路地裏で生活していると、私物ではないから無くなったり、捨てられたり、物を奪われる事がある。今日は昨日よりは温かく寝れそうだ、と座布団を見て思う。
洋服は、逃げ出した時のままの服で、ハルカという名札の代わりに77号と書かれている。路上生活で汚れた服は洗えていない。髪は肩ほどでボサボサだった。

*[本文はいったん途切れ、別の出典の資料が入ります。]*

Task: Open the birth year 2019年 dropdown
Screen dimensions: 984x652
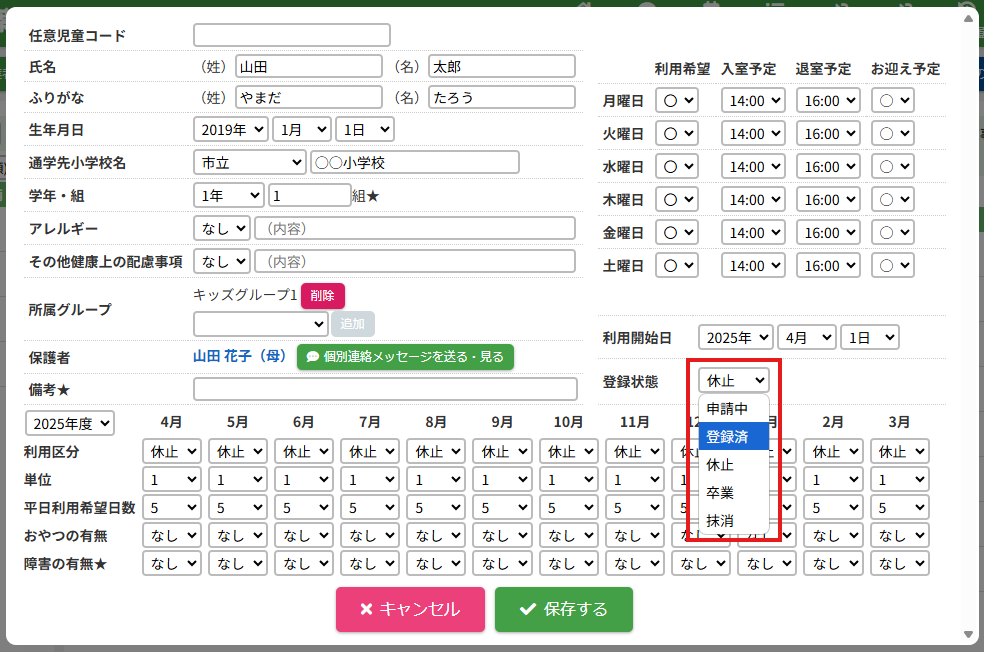Action: point(231,129)
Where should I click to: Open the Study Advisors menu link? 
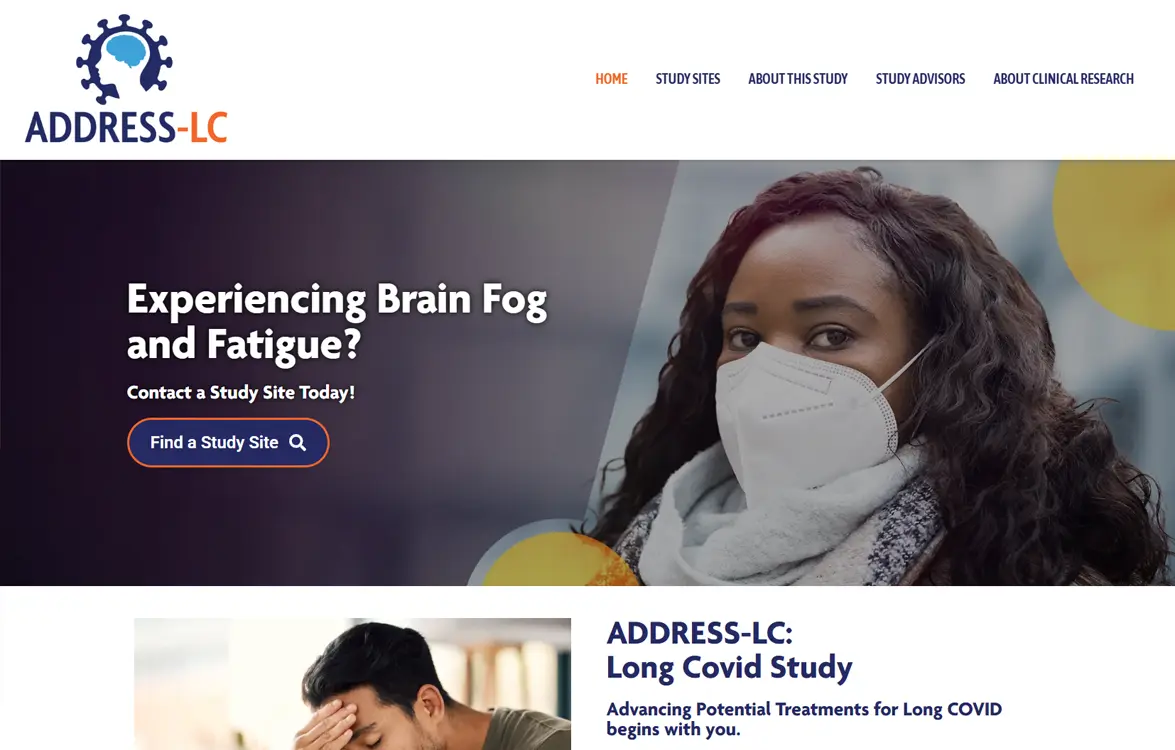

私は狭い路地裏で一人、狭くて細長い空をぼうっと見ていた。
…お腹が空いたなぁ。
自由だ、注射もない。分厚い本を開いて行う勉強もない。苦い薬も飲まなくていい。四角い箱の中…窓のない、狭い世界ではなかった。
閉じ込められた鳥は、ゲージから逃げ出せたんだ。
ただ、自由でありながらも寂しいな、とは思っていた。66号の事だ。
彼については年上のお兄さん、という感じで。今になってみれば死なない、とは老衰も含まれるようで年は再会しても重ねていなかった。

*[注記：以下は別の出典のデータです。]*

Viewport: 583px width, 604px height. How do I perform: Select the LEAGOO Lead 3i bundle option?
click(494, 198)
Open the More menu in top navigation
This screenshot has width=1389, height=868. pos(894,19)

凄く体調悪そうな、常に機嫌が良く無さそうな顔をしていた66号。会話をする時は少し、優しい表情をしていた。だからこそ、狭い世界では私が一番懐いた相手だった。
ご飯を食べる時、時々私の器に分けたりもしてくれたな。
お返しがしたくて、カレーに入っていた肉を66号の器に入れたら凄く遠慮をされて、私が駄々をこねて無理にあげた事もあった。
あの時は少し困ったように笑って、撫でてくれた。あの手が今も好きだ。撫でてくれる時にとてもあたたかい気持ちに当時も今もなれる。
あの年齢ですでに66号に恋をしていたのかもしれない。気がつくのはあまりにも遅すぎてしまって、手遅れになってしまったけれど。